>> Start Data rows
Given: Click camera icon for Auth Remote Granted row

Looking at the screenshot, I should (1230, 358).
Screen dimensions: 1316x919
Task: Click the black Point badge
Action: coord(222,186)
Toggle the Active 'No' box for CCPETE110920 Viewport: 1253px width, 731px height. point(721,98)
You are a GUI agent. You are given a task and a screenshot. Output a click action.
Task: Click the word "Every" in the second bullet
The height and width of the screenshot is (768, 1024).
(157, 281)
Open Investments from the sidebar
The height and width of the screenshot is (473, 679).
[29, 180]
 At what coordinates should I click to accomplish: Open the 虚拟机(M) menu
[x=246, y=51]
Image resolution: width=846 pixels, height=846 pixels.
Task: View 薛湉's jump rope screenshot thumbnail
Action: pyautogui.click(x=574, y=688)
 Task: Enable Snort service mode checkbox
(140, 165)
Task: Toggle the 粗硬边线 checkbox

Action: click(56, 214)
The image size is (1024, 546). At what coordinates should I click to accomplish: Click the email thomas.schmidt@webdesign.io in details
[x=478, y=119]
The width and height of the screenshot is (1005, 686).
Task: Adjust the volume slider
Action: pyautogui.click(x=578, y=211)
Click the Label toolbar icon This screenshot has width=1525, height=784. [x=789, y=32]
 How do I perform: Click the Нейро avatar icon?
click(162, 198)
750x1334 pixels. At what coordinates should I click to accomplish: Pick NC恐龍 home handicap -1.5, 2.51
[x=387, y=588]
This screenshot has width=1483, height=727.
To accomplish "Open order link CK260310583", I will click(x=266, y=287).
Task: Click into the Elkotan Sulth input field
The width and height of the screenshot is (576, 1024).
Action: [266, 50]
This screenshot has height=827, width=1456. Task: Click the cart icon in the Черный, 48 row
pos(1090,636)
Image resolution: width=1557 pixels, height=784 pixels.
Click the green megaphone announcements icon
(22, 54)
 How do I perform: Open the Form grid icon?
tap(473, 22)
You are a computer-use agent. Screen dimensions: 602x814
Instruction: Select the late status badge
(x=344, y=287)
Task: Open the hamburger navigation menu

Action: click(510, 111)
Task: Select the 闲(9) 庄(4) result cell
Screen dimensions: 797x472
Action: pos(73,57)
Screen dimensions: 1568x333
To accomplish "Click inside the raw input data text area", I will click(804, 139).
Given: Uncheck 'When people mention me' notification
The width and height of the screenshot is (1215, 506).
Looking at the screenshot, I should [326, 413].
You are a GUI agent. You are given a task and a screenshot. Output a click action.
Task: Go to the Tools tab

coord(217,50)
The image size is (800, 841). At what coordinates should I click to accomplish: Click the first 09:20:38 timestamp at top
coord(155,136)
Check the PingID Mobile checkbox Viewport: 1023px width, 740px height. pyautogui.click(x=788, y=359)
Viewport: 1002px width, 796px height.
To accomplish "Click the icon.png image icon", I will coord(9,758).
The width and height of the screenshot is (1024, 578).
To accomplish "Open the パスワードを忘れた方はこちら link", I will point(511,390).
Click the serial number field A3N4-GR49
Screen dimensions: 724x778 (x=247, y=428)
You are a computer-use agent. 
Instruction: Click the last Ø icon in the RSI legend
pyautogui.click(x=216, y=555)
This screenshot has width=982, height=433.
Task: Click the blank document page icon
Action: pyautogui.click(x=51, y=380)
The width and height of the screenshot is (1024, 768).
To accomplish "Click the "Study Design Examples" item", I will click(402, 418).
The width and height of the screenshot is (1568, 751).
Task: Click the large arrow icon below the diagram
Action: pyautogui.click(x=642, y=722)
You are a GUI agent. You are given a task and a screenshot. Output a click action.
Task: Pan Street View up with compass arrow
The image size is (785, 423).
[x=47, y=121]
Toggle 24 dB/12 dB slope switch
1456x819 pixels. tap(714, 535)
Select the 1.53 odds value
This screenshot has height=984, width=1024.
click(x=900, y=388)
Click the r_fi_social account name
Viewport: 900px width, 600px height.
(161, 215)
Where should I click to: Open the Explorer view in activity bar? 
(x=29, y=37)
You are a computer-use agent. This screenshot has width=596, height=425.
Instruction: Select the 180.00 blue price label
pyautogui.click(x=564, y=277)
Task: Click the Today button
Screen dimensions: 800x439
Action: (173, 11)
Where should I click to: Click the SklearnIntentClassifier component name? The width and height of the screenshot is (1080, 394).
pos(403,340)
>> End Data rows
Find each line in the records above that contains the word "Where", and copy those lines.

## Solution to this exercise:
Where should I click to: Open the Explorer view in activity bar? 
Where should I click to: Click the SklearnIntentClassifier component name? The width and height of the screenshot is (1080, 394).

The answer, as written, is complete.